> [BRANO PROPOSTO]:
————————

“Alla ricerca di Nemo” nel 2003 conquistò il pubblico di grandi e piccini, vincendo l’anno successivo l’oscar come migliore film d’animazione e ottenendo un incasso di più di 900 milioni di dollari. Il celebre film d’animazione Pixar racconta l’epico viaggio di un pesce pagliaccio dalla Grande barriera corallina australiana fino a Sydney per salvare il figlio finito nell’acquario di un dentista.
La realtà è un po’ diversa. Lo ha scoperto l’ecologo marino Steve Simpson, dell’Università di Exeter nel Regno Unito, analizzando il genoma di esemplari appartenenti a due gruppi di pesci pagliaccio che vivono nel Sud e nel Nord dell’Oman, separati da 400 chilometri di mare. È risultato che il 5 per cento dei pesci del gruppo del Sud proviene dal Nord, e circa l’1 per cento di quelli del Nord arriva dal Sud, mentre la presenza di numerosi ibridi mostra che il rimescolarsi tra i due gruppi è molto consueto. Tra i pesci trovati “fuori posto” c’erano molti giovanissimi. Lo studioso ne ha dedotto che a viaggiare non sono gli adulti, ma le larve, che vengono trasportate dalle correnti. “La nostra ricerca,” spiega Simpson “è la prima a misurare direttamente la dispersione larvale dei pesci pagliaccio su distanze di centinaia di chilometri”.

————————

> [I TUOI COMPITI]:
**a)** Rispondi alle seguenti domande sul brano sui pesci pagliaccio.
(i) Quale premio vinse il film l'anno dopo la sua uscita?
(ii) Quanti chilometri di mare separano i due gruppi di pesci pagliaccio studiati in Oman?
(iii) Secondo le conclusioni di Simpson, chi viaggia tra i due gruppi e in che modo?
**b)** Prosegui il brano sui pesci pagliaccio a partire dall'ultima frase riportata.

(Voci di dati)
————————

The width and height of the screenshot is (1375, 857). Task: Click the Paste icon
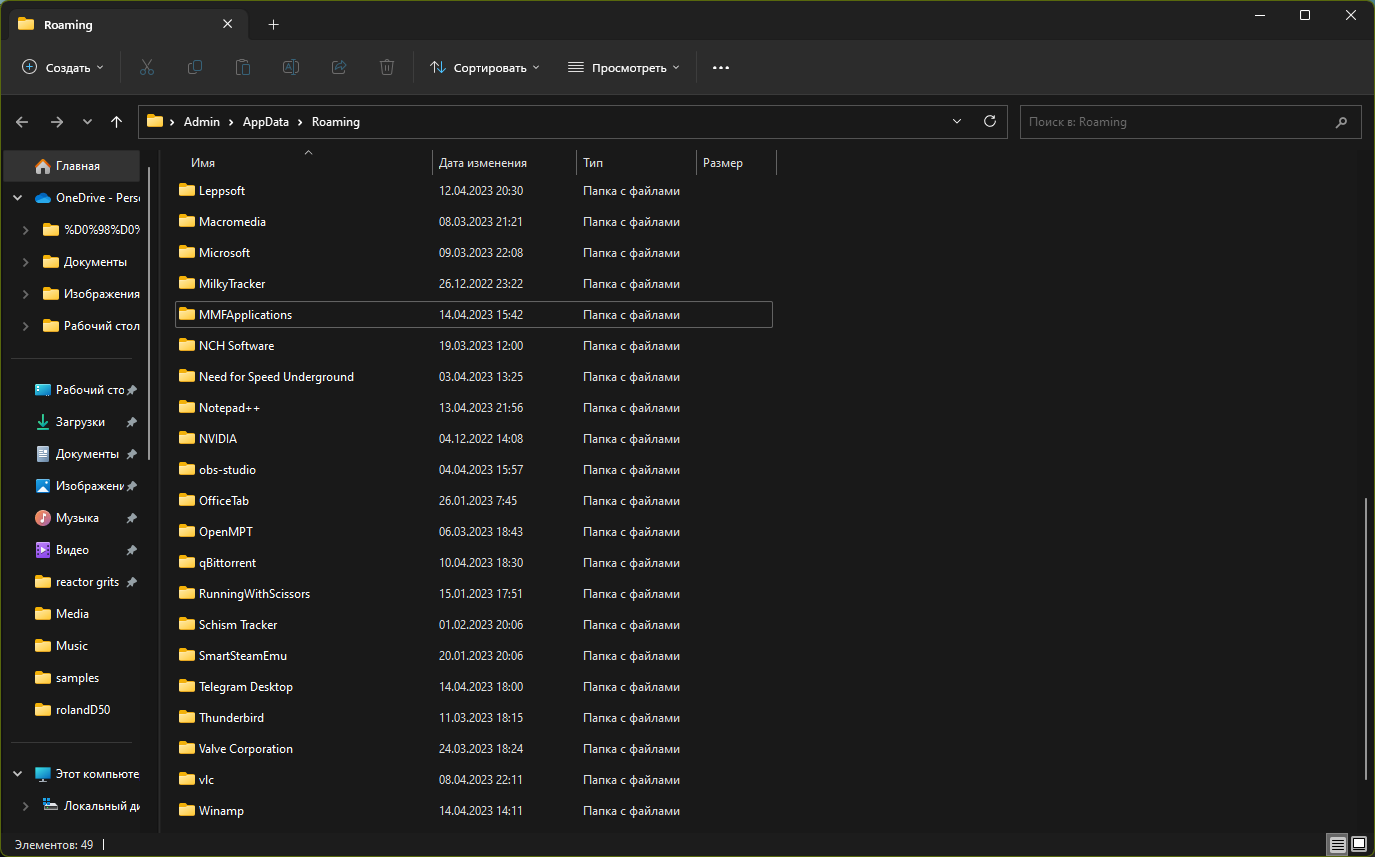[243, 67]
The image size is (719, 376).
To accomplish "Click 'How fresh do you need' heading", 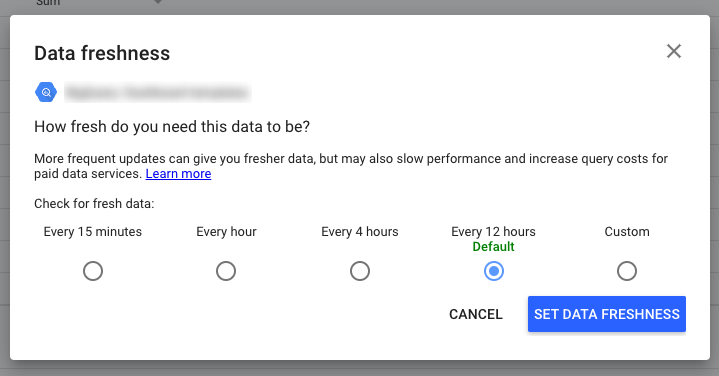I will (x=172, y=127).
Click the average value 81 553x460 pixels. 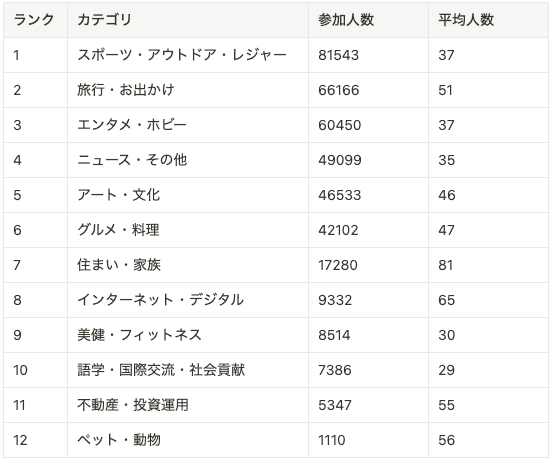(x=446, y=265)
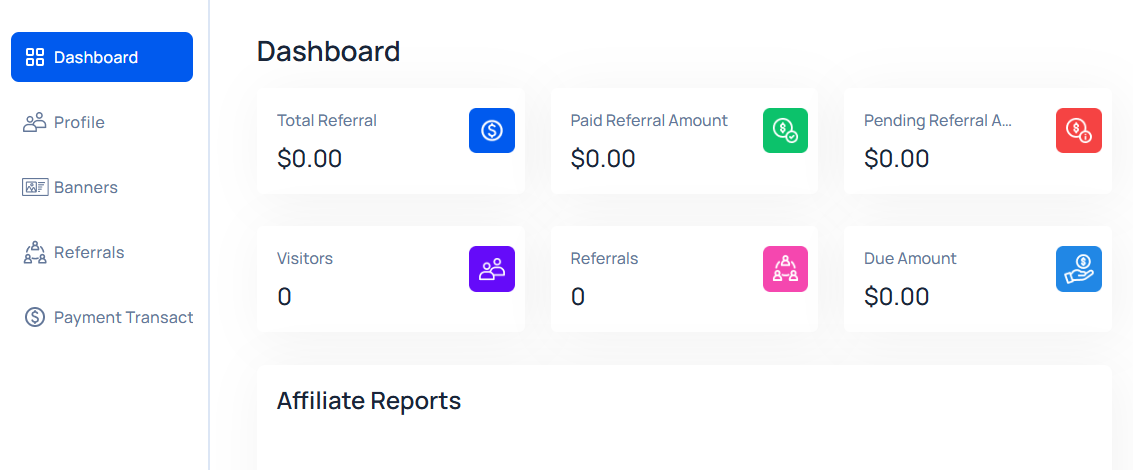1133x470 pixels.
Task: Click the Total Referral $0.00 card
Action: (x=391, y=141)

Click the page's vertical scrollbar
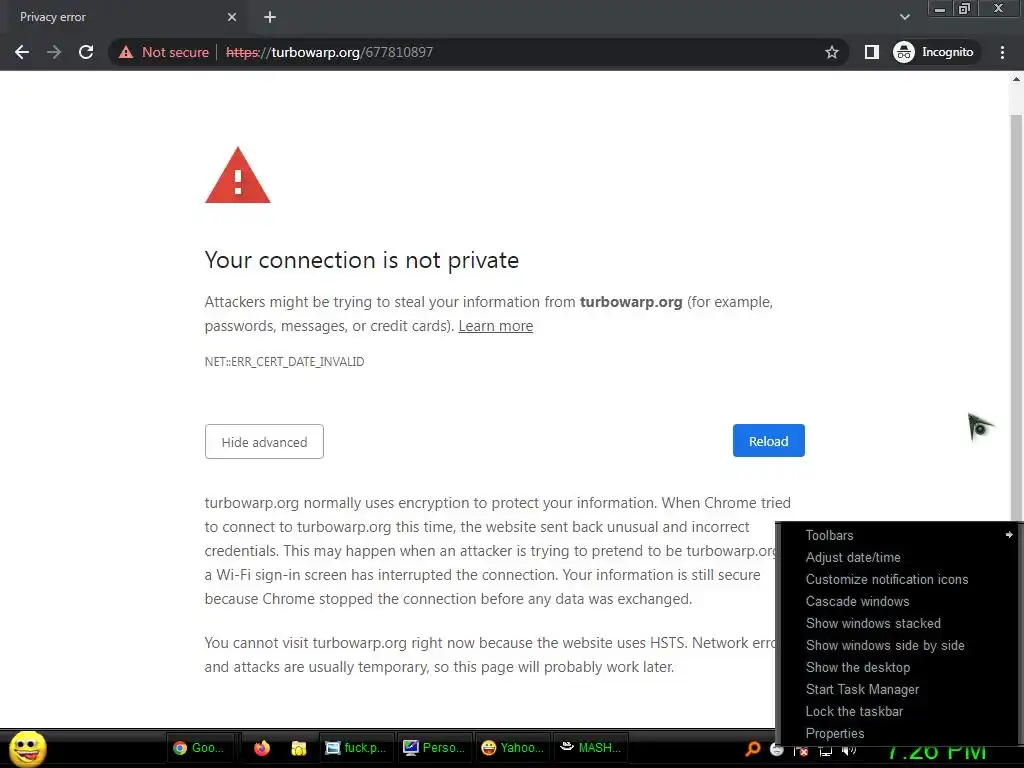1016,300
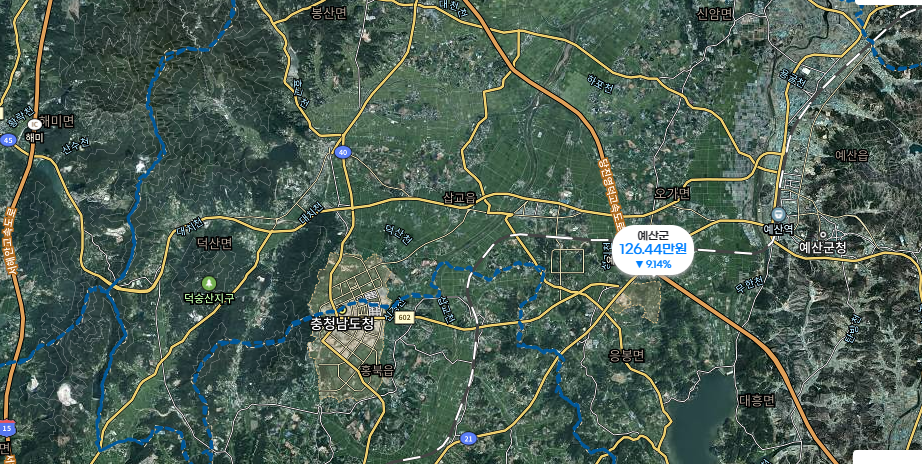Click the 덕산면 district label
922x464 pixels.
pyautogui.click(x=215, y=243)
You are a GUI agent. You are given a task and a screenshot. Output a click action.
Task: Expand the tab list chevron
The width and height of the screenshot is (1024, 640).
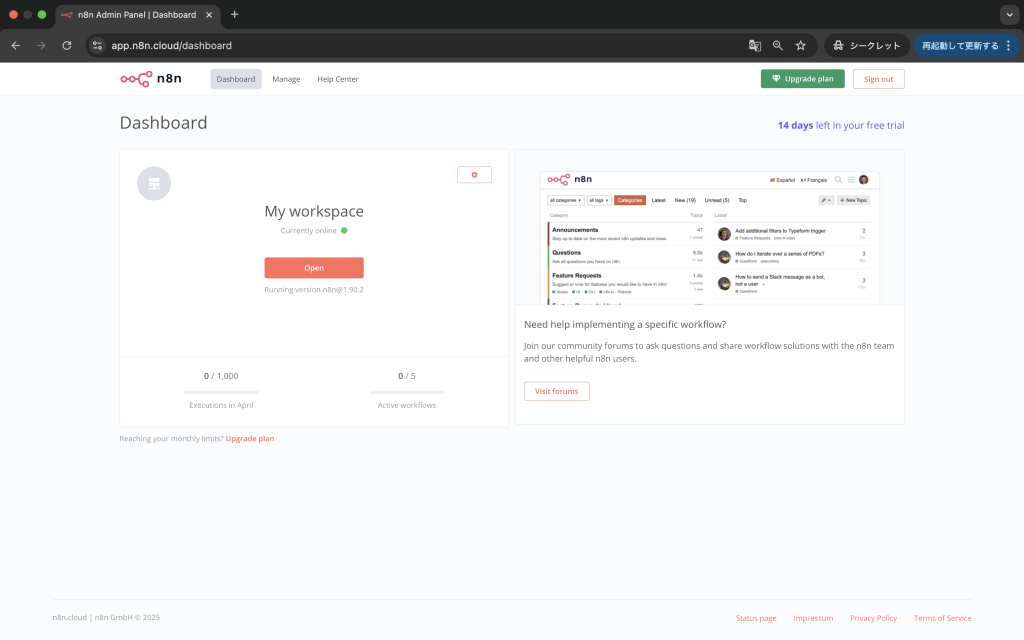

————————

> [SOLUZIONI DELLE ATTIVITÀ]:
**a)**
(i) L'Oscar come migliore film d'animazione.
(ii) 400 chilometri.
(iii) Non gli adulti ma le larve, trasportate dalle correnti.

**b)**
È un viaggio epico per pesciolini di appena una settimana, per i quali la vita è durissima fin dalla nascita. Per trasformarsi in adulto un pesce pagliaccio deve trovare un anemone che lo ospiti: fino a quel momento resta nella cosiddetta fase pelagica larvale. Ma mentre in altre specie, come le aragoste, la fase pelagica larvale può durare anche un anno, nei pesci pagliaccio si limita a due o tre settimane, limitando il tempo a disposizione per viaggiare e trovare una nuova “casa”. Viene rivisitata quindi l’immagine del piccolo e fragile Nemo bisognoso di aiuto e si scopre, invece, un oceano di tanti piccoli Nemo in viaggio per centinaia di chilometri alla ricerca di una nuova dimora.